WHAT TO WORK ON:
From the line holding "Where should I" through the line holding "Viewport: 803px width, 720px height." below, write out every line exactly; include both of those lines and drop the pictures.

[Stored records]
===============

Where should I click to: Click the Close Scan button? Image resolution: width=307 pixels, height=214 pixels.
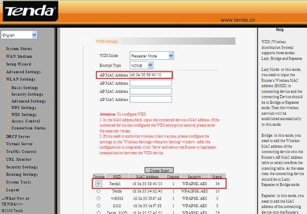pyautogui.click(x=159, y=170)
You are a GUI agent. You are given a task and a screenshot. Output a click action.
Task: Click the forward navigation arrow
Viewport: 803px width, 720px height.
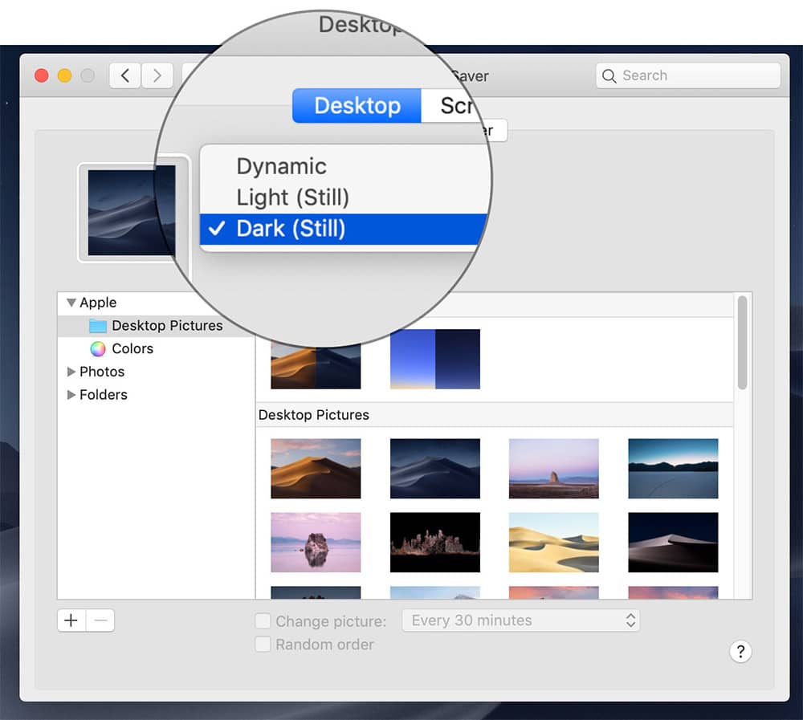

===============

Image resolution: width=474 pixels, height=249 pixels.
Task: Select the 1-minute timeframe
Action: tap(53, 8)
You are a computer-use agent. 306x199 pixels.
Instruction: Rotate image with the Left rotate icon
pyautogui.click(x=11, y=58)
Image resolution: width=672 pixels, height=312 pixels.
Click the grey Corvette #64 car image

===============

RESPONSE BOX:
Where should I click to: Click the Close Scan button? Image resolution: width=307 pixels, height=214 pixels.
pyautogui.click(x=159, y=170)
You are a GUI agent. You are given a task and a screenshot. Output a click action.
Task: Click the forward navigation arrow
Viewport: 803px width, 720px height.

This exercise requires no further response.